LOOKING INSIDE DISEASE: The wild-type zebrafish larva on the left is stained for the two neuronal proteins (green) and membrane-trafficking proteins expressed near synapses (blue). On the right, the neurons of a transgenic zebrafish larva produce the dementia-associated Tau protein (red), a disease-specific form of which is stained in blue. Tubulin is stained in green.COURTESY OF DOMINIK PAQUET, THE ROCKEFELLER UNIVERSITY, NEW YORK, USA

From frogs to dogs and people, cancer wreaks havoc across the animal kingdom—and fish are no exception. Coral trout, for example, develop melanoma from overexposure to sun, just as humans do. Rainbow trout develop liver cancer in response to environmental toxins. And zebrafish—small, striped fish indigenous to the rivers of India and a widely used model organism—are susceptible to both malignant and benign tumors of the brain, nervous system, blood, liver, pancreas, skin, muscle, and intestine.

Importantly, tumors that arise in the same organs...

Zebrafish are an increasingly popular choice among cancer biologists. Between 1995 and 2012, there was a 10-fold increase in the number of yearly PubMed citations of cancer studies in the species, with more than 200 research papers published last year.  Although dwarfed by cancer studies using human tissue and mouse models, the optical transparency of zebrafish embryos and larvae—and now, adult fish of a recently created strain—allows researchers to track tumors in a way that is not possible in other vertebrate models. Furthermore, their small size—embryos are small enough to be reared in 96-well plates—make them a more practical laboratory system than other cancer models. Indeed, researchers are now using these fish to identify druggable oncogenic drivers of specific tumor types, to tease apart the complex network of cancer genes that cooperate in tumor formation and progression, to probe the interplay between the genes that govern embryonic development and those that cause cancer, and to uncover how tumors metastasize and kill their host. The zebrafish model offers a major opportunity to discover important pathways underlying cancer and to identify novel therapies in high-throughput drug screens in a way that mice never could.

The zebrafish toolbox

Zebrafish (Danio rerio) have fast made their way from pet stores and home aquaria into research laboratories worldwide. Their weekly matings produce 100 to 200 embryos that rapidly and synchronously march through embryonic development, so that within 5 days of fertilization, they are mature, feeding larvae. Zebrafish are small and inexpensive to maintain in high numbers, facilitating large-scale experimentation and cheap in vivo drug screens. Famously, the fish are transparent during early larval stages, allowing investigators to directly observe internal development and making the fish a favorite of developmental biologists since the 1960s. But in recent years, the utility of zebrafish has been proven beyond developmental fields, and they are now being found in more and more laboratories studying behavior, diabetes, heart disease, regeneration, stem cell biology—and cancer.

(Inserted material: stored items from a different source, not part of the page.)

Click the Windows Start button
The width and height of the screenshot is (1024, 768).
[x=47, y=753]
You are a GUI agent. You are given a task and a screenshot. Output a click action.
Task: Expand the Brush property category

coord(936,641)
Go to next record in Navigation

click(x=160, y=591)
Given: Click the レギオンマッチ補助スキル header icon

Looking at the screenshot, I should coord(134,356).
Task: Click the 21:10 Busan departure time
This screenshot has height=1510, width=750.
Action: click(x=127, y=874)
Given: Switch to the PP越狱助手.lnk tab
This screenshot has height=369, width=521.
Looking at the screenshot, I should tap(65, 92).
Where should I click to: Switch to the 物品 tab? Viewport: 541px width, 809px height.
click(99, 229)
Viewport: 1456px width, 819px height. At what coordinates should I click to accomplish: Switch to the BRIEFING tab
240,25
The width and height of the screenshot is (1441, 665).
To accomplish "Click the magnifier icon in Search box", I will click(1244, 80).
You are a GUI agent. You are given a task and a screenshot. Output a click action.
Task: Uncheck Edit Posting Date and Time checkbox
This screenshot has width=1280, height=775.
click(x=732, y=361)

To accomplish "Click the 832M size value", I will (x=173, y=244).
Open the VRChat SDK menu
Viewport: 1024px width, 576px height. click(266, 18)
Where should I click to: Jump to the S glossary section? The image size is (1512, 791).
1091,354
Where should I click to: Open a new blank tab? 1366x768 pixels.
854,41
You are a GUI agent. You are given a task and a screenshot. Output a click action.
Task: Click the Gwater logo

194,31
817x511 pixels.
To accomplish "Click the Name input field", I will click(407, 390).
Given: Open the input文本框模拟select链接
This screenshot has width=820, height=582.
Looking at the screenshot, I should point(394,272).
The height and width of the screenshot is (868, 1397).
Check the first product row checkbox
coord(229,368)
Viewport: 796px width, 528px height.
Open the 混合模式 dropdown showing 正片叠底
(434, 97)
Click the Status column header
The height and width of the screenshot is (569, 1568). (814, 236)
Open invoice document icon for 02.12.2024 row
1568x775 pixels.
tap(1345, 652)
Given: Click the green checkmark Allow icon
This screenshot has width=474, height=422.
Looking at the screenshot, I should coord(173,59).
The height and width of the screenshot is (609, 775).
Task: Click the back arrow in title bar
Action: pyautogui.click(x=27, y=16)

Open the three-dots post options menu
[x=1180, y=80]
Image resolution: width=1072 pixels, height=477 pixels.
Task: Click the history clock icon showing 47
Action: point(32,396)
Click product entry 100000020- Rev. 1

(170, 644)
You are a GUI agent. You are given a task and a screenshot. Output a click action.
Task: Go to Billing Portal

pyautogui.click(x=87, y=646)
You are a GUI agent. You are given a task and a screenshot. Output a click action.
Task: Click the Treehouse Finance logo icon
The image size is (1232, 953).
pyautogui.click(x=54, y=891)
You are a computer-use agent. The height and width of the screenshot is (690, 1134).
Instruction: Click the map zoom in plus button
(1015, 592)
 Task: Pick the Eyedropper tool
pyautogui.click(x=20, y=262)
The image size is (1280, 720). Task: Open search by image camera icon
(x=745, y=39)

Critically, zebrafish can be used to identify the important pathways and processes that cause cancer in people. Common organ systems and cell types are shared between human and zebrafish, and whether induced by transgenesis or carcinogens, cancers arising from the blood (leukemia and lymphoma), pigmented cells of the skin (melanoma), and the cells that line the bile ducts (cholangiocarcinoma) have microscopic features that are essentially indistinguishable between humans and zebrafish.

The zebrafish model offers a major opportunity to discover impor­tant pathways underlying cancer and to identify novel therapies in high-throughput drug screens, in a way that mice never could.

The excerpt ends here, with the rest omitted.